In einer Katastrophe oder Krisensituation ist Achtsamkeit das Beste, was du für dich und deine Mitmenschen tun kannst. Wenn du den Ernst der Lage überschätzt und ins Katastrophisieren verfällst, so wie Bethany es tut, kannst du das Risiko nicht richtig beurteilen, und dann fallen dir keine guten Lösungen ein. Als die Polizei bei Daniel eintraf, hatte seine Mutter sich bereits wieder beruhigt. Einer der Polizisten hielt ihre Hand und versicherte ihr, dass mit Ceci höchstwahrscheinlich alles in Ordnung war. Und als Bethany wieder zu Atem kam, fiel ihr ein, was Cecis Freundin Niki an diesem Morgen erwähnt hatte: Sie wollte Ceci ihr Perlen-Set – einen großen alten Werkzeugkasten mit Perlen, Draht und anderem Zubehör zum Basteln von Modeschmuck – schenken. Also griff Bethany nach ihrem Handy und schickte Niki eine SMS. Und tatsächlich: Ceci war bei ihrer Freundin, und beide wunderten sich darüber, dass die Mutter sich so sehr über ihr Fernbleiben aufgeregt hatte. Bethany wurde klar, dass sie sich von ihrer Angst vor dem Verlust ihrer Tochter hatte überwältigen lassen: Sie hatte sich so große Sorgen über Cecis Zuspätkommen gemacht, dass sie sich nicht einmal mehr an das Gespräch von heute Morgen erinnerte und außerstande war, sich gut um sich selbst oder ihre Kinder zu kümmern. Die Situation wäre ganz anders verlaufen, wenn sie in der Lage gewesen wäre, ihre Ängste und Horrorvorstellungen als solche zu erkennen, statt sie für real zu halten.
In der buddhistischen Tradition sind Gedanken einfach nur einer unserer Sinne. Es gibt insgesamt sechs Sinnesbereiche (ayatana): Seh-, Hör-, Riech-, Schmeck-, Tast-/Spür- und Denksinn. Diese Sinne entsprechen unseren Wahrnehmungen beim Sehen, Hören, Riechen, Schmecken, Tasten und Denken – lauter wichtige Informationsquellen. Leider räumen die meisten Menschen dem Denken eine höhere Priorität ein als anderen Sinnen wie beispielsweise dem Geruchs- oder Geschmackssinn. Das heißt, sie richten ihr Augenmerk in erster Linie auf ihren Denksinn und ignorieren alle anderen Informationen.
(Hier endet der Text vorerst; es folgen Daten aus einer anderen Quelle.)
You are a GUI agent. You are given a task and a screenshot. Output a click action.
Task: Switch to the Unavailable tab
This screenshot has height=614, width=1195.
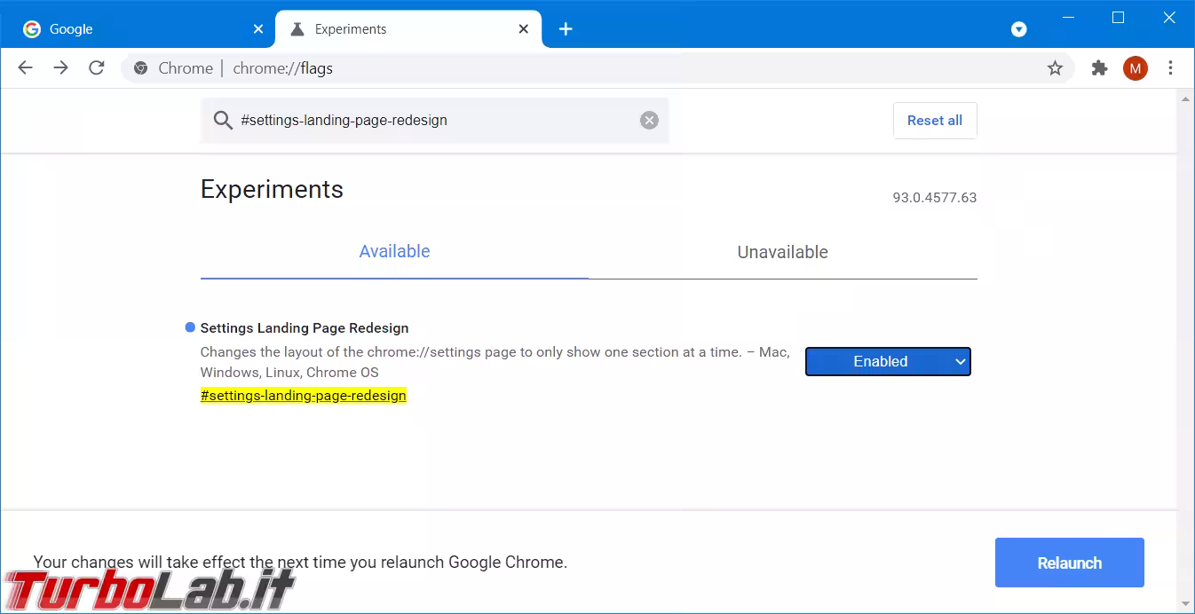pos(782,252)
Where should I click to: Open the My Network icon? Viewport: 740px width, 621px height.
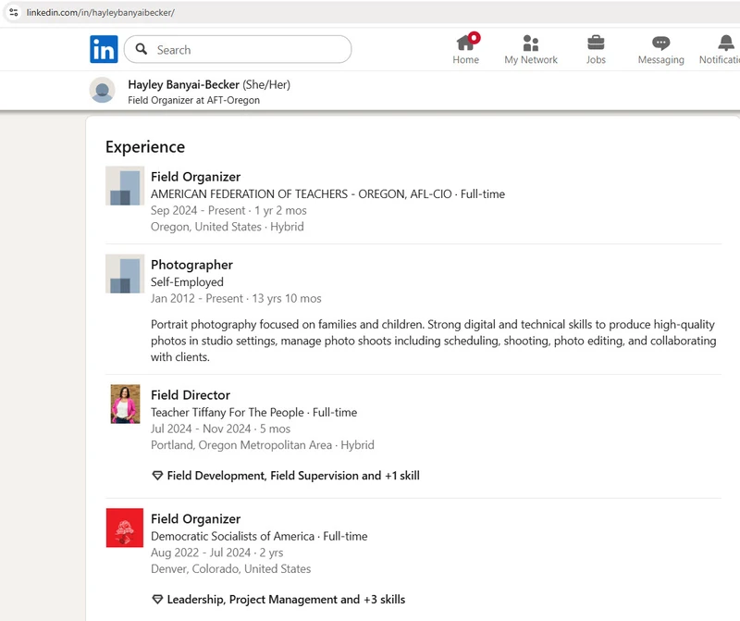[x=531, y=43]
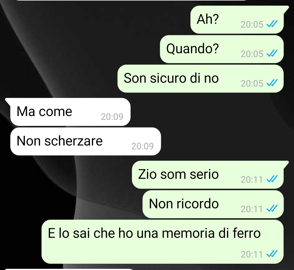Select the 'Non ricordo' message bubble
Screen dimensions: 294x270
(213, 204)
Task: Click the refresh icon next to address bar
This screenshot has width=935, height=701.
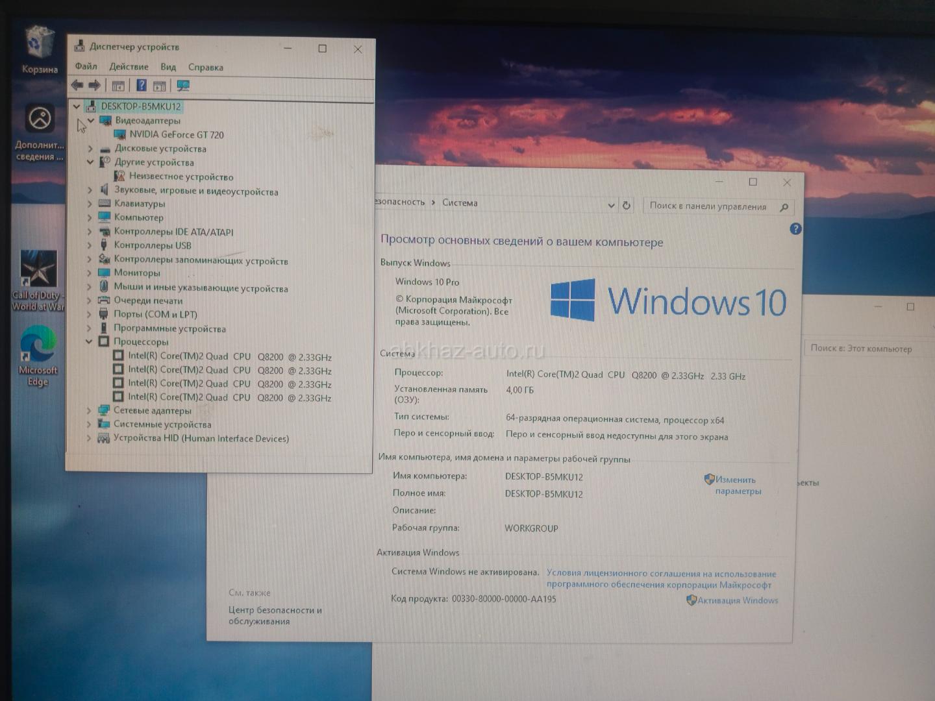Action: (627, 206)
Die Achtsamkeitspraxis lehrt uns, allen unseren Sinneseindrücken Aufmerksamkeit zu schenken – um ein vollständiges Bild von der Realität zu erhalten und um Fantasien oder Täuschungen unseres Denksinns zu erkennen, damit wir uns nicht in solche Fehlvorstellungen verrennen.
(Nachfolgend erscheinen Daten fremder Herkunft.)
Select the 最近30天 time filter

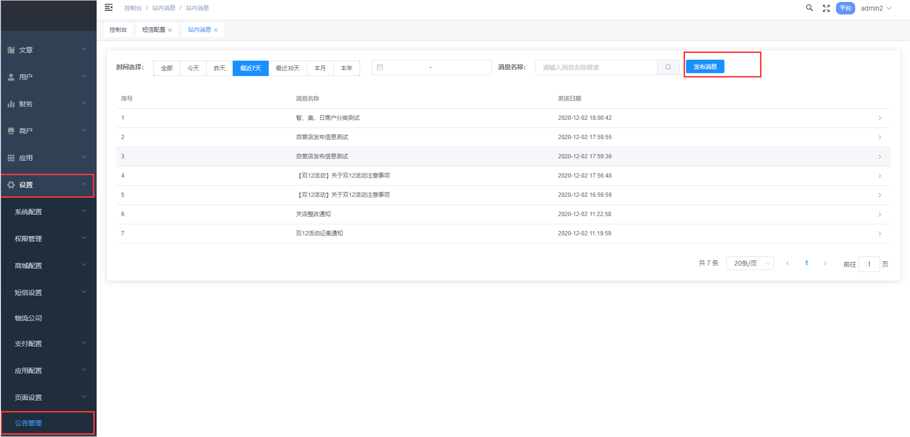(287, 68)
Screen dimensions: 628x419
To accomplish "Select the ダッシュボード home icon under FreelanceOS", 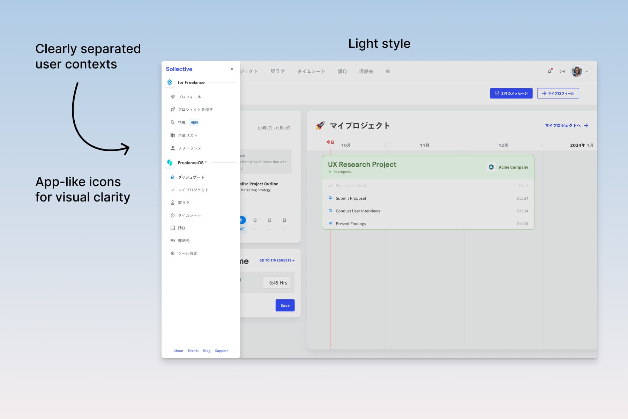I will tap(173, 177).
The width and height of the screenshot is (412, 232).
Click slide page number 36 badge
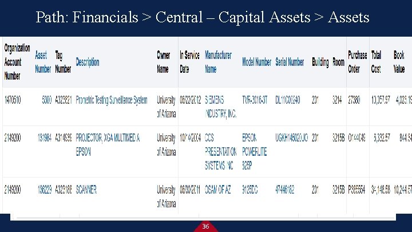pos(206,226)
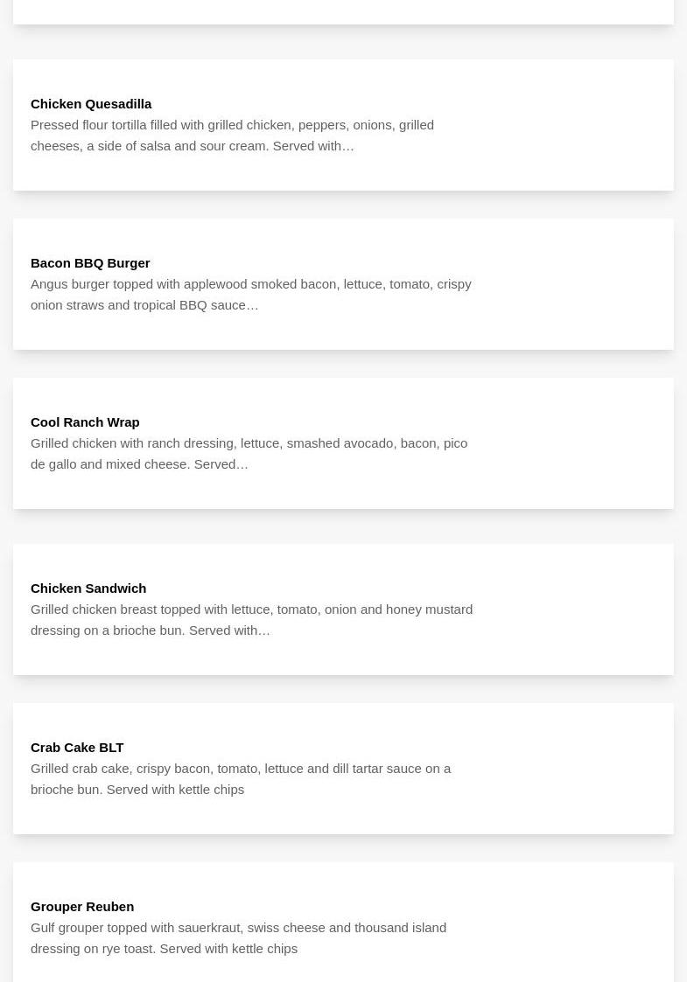Click empty right area of Grouper Reuben card
Image resolution: width=687 pixels, height=982 pixels.
point(573,922)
Übung 2: Zur Besinnung kommen
Wenn jemand etwas Schreckliches getan hat, sagen wir oft: »Er war wie von Sinnen.« Damit meinen wir, dass dieser Mensch verrückt oder verwirrt war und nicht wusste, was er tat. Das ist genau das Gegenteil von Achtsamkeit. Denn Achtsamkeit bedeutet, nicht von Sinnen, sondern mit allen Sinnen präsent zu sein, auf alles zu achten, was geschieht, und in jeder Sekunde genau zu wissen, was man tut. Wenn du achtsam bist, ertappst du dich sofort beim Katastrophisieren; und dann kannst du aufhören, vorschnell falsche Schlüsse zu ziehen und dich zu dummen oder schädlichen Reaktionen hinreißen zu lassen. Das erfordert Übung; deshalb solltest du die nun folgende Meditation sechs Wochen lang mindestens einmal am Tag machen und anschließend versuchen, deine Reaktionen in schwierigen Situationen zu beurteilen: Neigst du jetzt weniger zum Katastrophisieren als vorher?
Setze dich in ein ruhiges Zimmer, wo du ganz ungestört bist. Stelle den Timer deines Handys auf 15 Minuten und lege es außer Reichweite.